Prediction at a single point \(x^\prime\) is the special case \(n^\prime=1\) of this procedure. In brief, the predictive variance is either just the conditional variance evaluated with the single set of hyperparameter values, or if \(s>1\) the average of the conditional variances plus the variance of the conditional means. To handle the multi-output case the most simple approach is to pursue the vectorisation of the outputs to a \({n^\prime} r \times 1\) vector. In this case the variance matrix is \({n^\prime} r \times {n^\prime} r\) (with a range of possible simplifications if the covariance is assumed to be separable. This (potentially very large) variance matrix can be treated identically to the single output case.

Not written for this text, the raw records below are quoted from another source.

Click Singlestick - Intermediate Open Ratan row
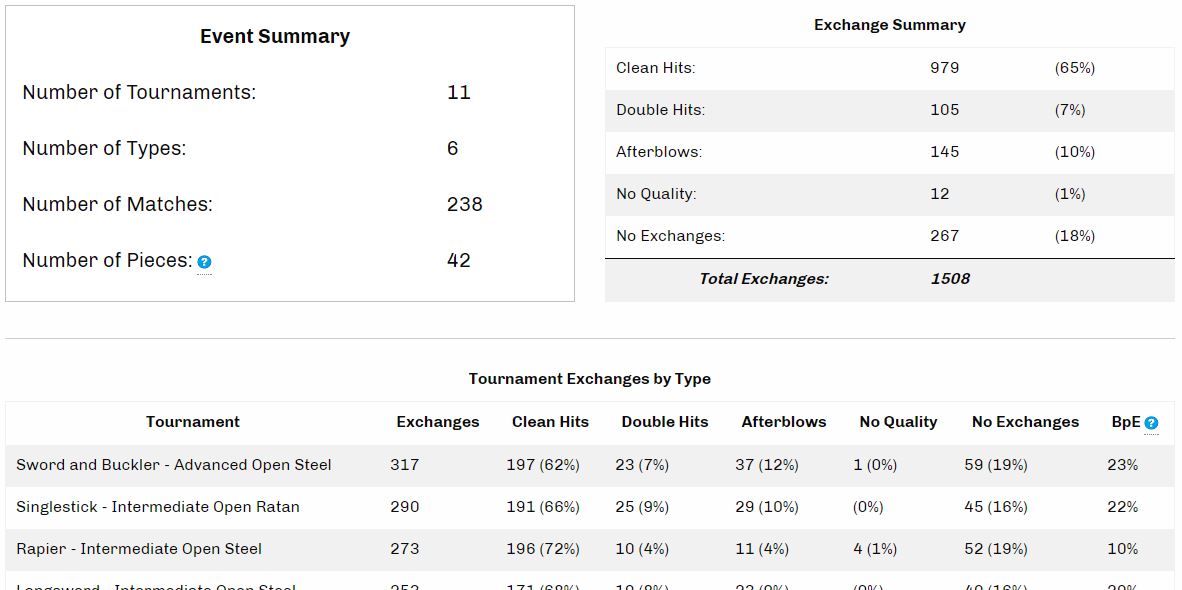This screenshot has height=590, width=1182. [x=158, y=507]
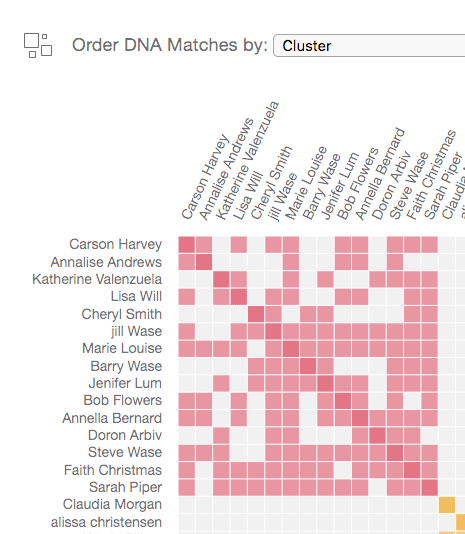Click the Order DNA Matches by label

170,45
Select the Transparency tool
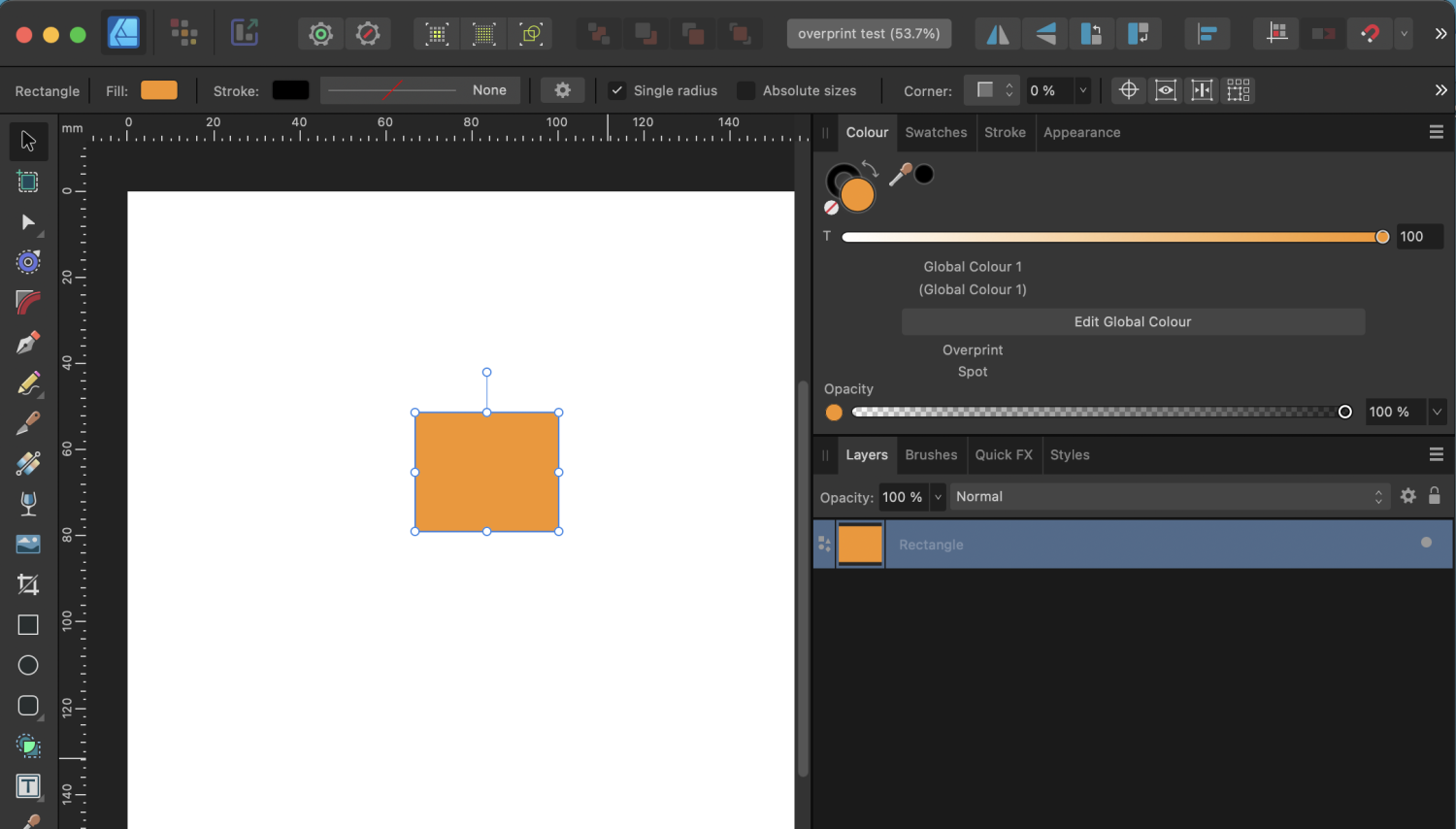Viewport: 1456px width, 829px height. pyautogui.click(x=27, y=503)
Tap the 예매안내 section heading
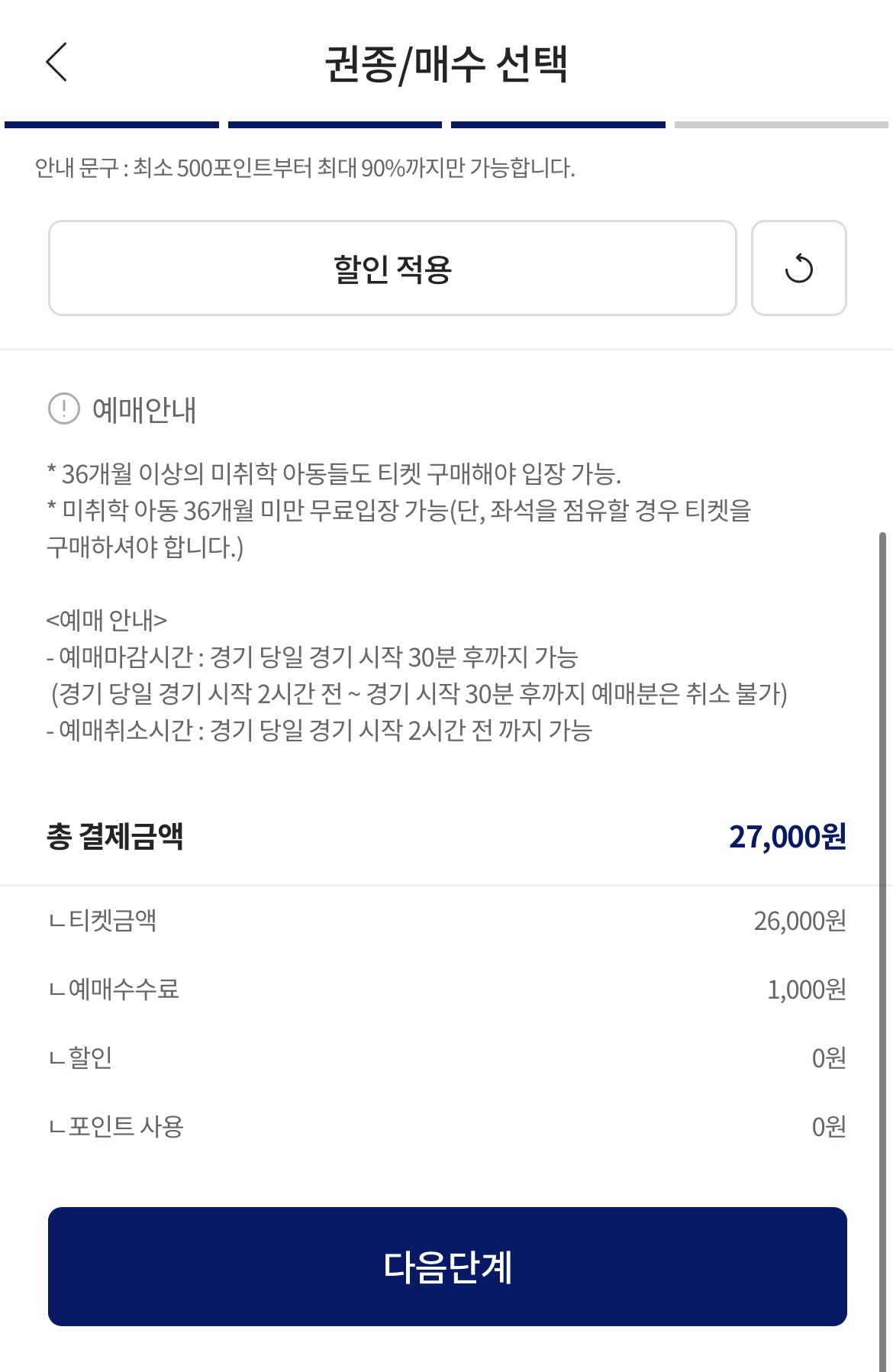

Probability of exceeding a threshold

The conditional probability of exceeding a threshold can be computed from the GP or t-process for any given set of hyperparameter values. For a GP, this means computing the probability of exceeding a given value for a normal random variable with given mean and variance. For the t-process it is the probability of exceeding that value for a t random variable with given mean, variance and degrees of freedom. For \(s>1\), the predictive probability is the average of the conditional probabilities.

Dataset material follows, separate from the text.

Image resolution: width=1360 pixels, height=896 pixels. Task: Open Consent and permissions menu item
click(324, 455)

For multiple outputs this is more complex, since it is possible to ask more complex questions, such as the joint probability of two or more outputs exceeding some threshold. The complexity depends on the assumptions made in constructing the multivariate emulator, and is discussed in the alternatives page on approaches to multiple outputs (AltMultipleOutputsApproach). For example if separate independent emulators are used, then the probability of all outputs lying above some threshold will be the product of the individual probabilities of each output being above the threshold. This will not be true if the outputs are correlated and the full multivariate GP or t-process should be used.

Sample of predictions

Suppose we wish to draw a sample of \(N\) values from the predictive distribution of the simulator output at the input \(x^\prime\), or of the outputs at the points \(x^\prime_1, x^\prime_2,\ldots,x^\prime_{n^\prime}\). This means using \(N\) sets of hyperparameter values. If \(N<s\), then we select a subset of the full set of available hyperparameter sets. (These will usually have been produced by Markov chain Monte Carlo sampling, in which case the subset should be chosen by thinning the sequence of hyperparameter sets, e.g. if \(N=s/2\) we could take only even numbered hyperparameter sets.)

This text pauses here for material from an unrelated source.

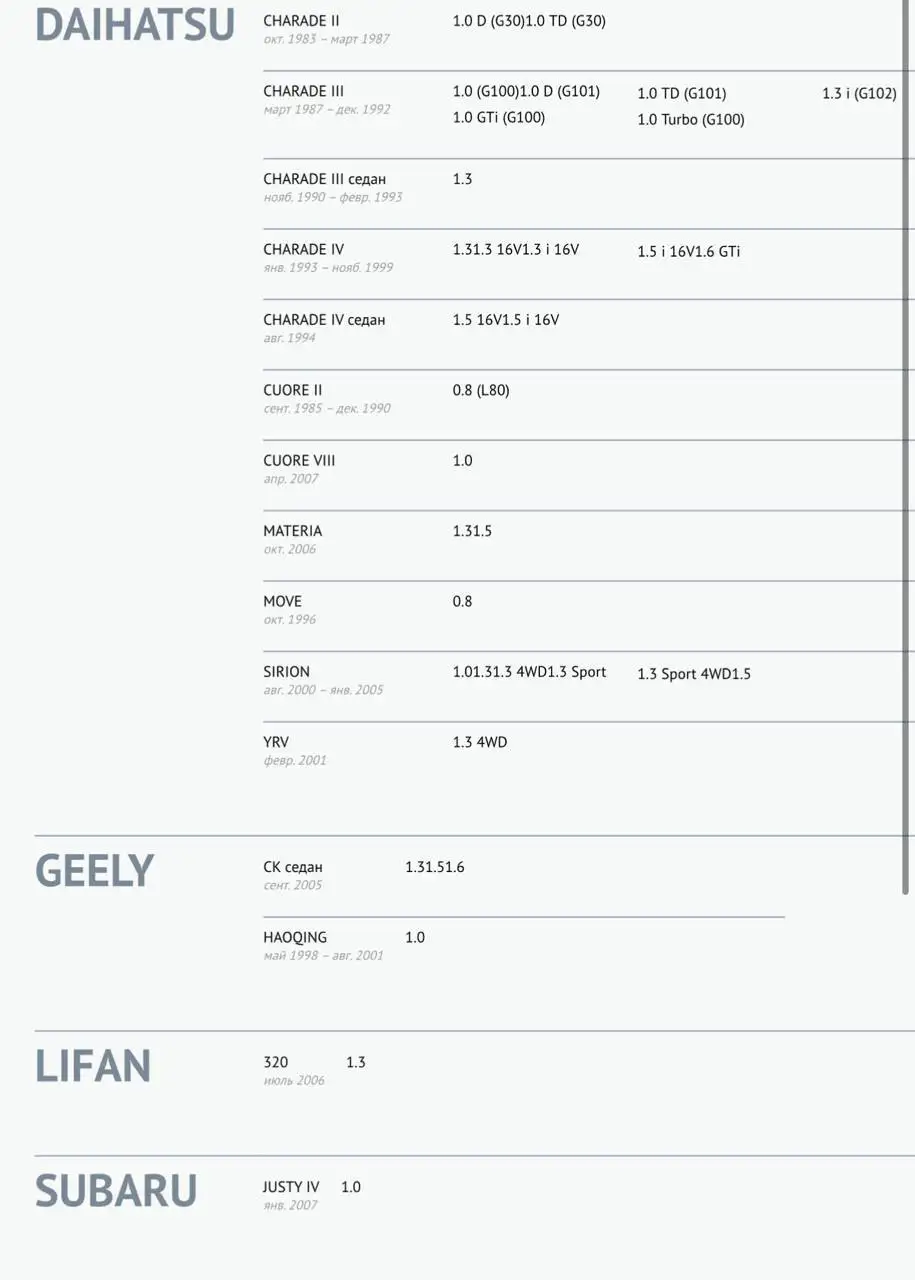
Task: Select the Subaru JUSTY IV model
Action: pyautogui.click(x=290, y=1187)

If \(N>s\) we will need to reuse some hyperparameter sets. Although this is generally undesirable, in the case \(s=1\) it is unavoidable! However, it may be feasible to obtain a larger sample of hyperparameter sets: see DiscMonteCarlo.

For each chosen hyperparameter set, we make a single draw from the conditional distribution of the output(s) given by the GP or t-process, conditional on that hyperparameter set. Procedures for generating random outputs are described in ProcOutputSample.

Additional Comments

It is possible to develop procedures for other kinds of predictions, but not all will be simple. For instance to output a predictive credible interval would be a more complex procedure.